In computational materials science, many problems require the execution of numerous parallel simulation tasks on High Performance Computing (HPC) resources. Often a single published data point is the result of several parallel tasks executed in a specific sequence. Despite the continual improvement of computational capability, parallel simulation tasks are generally prepared, executed, and analyzed in a non-automated way via the command line and a job scheduler. If the cost savings and time reduction goals of the MGI are to be realized, automation is critical.
In response to the MGI, researchers in the Thermodynamics and Kinetics Group are investigating methods to automate the assembly and distribution of parallel simulation tasks, which we refer to as a scientific workflow. One obvious solution is the use of a traditional workflow management system. However, many traditional workflow management systems require wholesale changes in administrative and user activities. Therefore, we extend our investigation into non-traditional tools that can allow for incremental adoption and integration with existing HPC infrastructure.
We are currently focused on the capabilities and limitations of IPython. We create an example workflow in IPython Notebook and distribute parallel simulation tasks using the IPython Cluster. The Notebook is an intuitive interface, which can be replaced by python code. The primary source of automation is the IPython Cluster, which is used as a dynamic gateway to HPC resources. IPython parallel allows simple and robust ways to distribute and execute tasks on the IPython cluster.

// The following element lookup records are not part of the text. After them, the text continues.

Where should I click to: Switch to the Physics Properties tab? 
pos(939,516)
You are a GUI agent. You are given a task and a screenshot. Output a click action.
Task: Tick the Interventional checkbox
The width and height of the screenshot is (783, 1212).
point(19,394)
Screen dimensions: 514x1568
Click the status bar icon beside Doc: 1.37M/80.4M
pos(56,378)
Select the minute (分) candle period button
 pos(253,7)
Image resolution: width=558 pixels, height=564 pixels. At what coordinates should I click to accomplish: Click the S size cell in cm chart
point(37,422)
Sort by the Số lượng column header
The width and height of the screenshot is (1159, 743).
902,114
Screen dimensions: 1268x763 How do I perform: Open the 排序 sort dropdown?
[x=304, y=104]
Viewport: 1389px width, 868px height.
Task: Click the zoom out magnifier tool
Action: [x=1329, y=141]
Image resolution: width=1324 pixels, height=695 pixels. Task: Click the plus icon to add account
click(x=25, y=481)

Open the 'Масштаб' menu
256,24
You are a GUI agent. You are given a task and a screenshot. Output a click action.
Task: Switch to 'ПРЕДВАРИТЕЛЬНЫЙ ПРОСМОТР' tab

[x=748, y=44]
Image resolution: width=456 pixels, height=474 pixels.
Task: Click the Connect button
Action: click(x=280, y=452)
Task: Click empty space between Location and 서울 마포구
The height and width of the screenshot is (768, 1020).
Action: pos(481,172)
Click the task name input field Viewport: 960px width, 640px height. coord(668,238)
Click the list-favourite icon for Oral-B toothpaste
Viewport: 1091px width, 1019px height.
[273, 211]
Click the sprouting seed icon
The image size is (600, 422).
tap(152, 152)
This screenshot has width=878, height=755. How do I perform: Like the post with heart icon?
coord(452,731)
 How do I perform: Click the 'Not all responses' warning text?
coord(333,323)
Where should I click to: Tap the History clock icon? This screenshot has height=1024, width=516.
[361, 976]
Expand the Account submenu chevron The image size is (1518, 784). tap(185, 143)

Upon execution, the workflow distributes and executes all tasks to the appropriate IPython engines. In contrast, without automation, the user would manually manage the series of tasks, requiring significant time and with a much greater chance of error.
IPython has limitations and may not be a replacement for a traditional workflow management system in certain circumstances. Therefore, we continue to investigate scientific workflow tools that allow for the assembly and distribution of parallel simulation tasks.